DataFrame manipulation

Pandas DataFrame manipulation is the backbone of data wrangling in Python — from loading raw data to cleaning, transforming, aggregating, and preparing it for modeling or reporting. In 2026, pandas remains the standard, but Polars offers dramatic speed gains for large datasets. Here’s a complete, practical guide to the most essential operations, with modern code patterns and best practices.

1. Creating a DataFrame (Most Common Sources)


import pandas as pd
import polars as pl

# From list of dicts (by row) — very common from APIs/JSON
data_rows = [
    {'name': 'John', 'age': 30, 'gender': 'M'},
    {'name': 'Jane', 'age': 25, 'gender': 'F'},
    {'name': 'Mike', 'age': 35, 'gender': 'M'},
    {'name': 'Susan', 'age': 40, 'gender': 'F'}
]
df = pd.DataFrame(data_rows)

# From dict of lists (by column) — great for columnar data
data_cols = {
    'name': ['John', 'Jane', 'Mike', 'Susan'],
    'age': [30, 25, 35, 40],
    'gender': ['M', 'F', 'M', 'F']
}
df_cols = pd.DataFrame(data_cols)

# From CSV (real-world staple)
# df_csv = pd.read_csv('data.csv', parse_dates=['date_column'])

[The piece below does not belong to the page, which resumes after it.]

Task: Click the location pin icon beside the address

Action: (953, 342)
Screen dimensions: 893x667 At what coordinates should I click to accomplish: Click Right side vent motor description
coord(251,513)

# Polars equivalents (faster for big data)
df_pl_rows = pl.DataFrame(data_rows)
df_pl_cols = pl.DataFrame(data_cols)

2. Viewing & Inspecting DataFrames


# First/last rows
print(df.head(3))
print(df.tail(2))

# Quick info (types, non-null counts, memory)
print(df.info())

# Descriptive stats for numeric columns
print(df.describe())

# Polars style (cleaner output)
print(df_pl.describe())

3. Filtering Rows & Selecting Columns


# Filter rows (boolean indexing)
df_adult = df[df['age'] > 30]

# Filter + select columns
df_adult_names = df.loc[df['age'] > 30, ['name', 'age']]

# Multiple conditions
df_young_female = df[(df['age'] < 30) & (df['gender'] == 'F')]

# Polars (faster & more readable)
df_pl_adult = df_pl.filter(pl.col('age') > 30)

4. Adding & Removing Columns


# Add new column
df['salary'] = [50000, 60000, 70000, 80000]

# Add computed column
df['age_group'] = pd.cut(df['age'], bins=[0, 30, 40, 100], labels=['Young', 'Mid', 'Senior'])

# Remove column
df = df.drop(columns=['salary'])

# Polars (immutable style — returns new frame)
df_pl = df_pl.with_columns(
    (pl.col('age') * 12).alias('age_months')
).drop('salary')

5. Grouping & Aggregation


# Group by gender, mean age
print(df.groupby('gender')['age'].mean())

# Multiple aggregations
print(df.groupby('gender').agg({
    'age': ['mean', 'min', 'max'],
    'name': 'count'
}))

# Polars (expressive & fast)
print(df_pl.group_by('gender').agg(
    mean_age=pl.col('age').mean(),
    count=pl.col('name').count()
))

6. Merging / Joining DataFrames


df1 = pd.DataFrame({'name': ['John', 'Jane'], 'age': [30, 25]})
df2 = pd.DataFrame({'name': ['John', 'Mike'], 'salary': [50000, 70000]})

# Inner merge
df_merged = pd.merge(df1, df2, on='name', how='inner')

# Polars join
df_pl_merged = df_pl1.join(df_pl2, on='name', how='inner')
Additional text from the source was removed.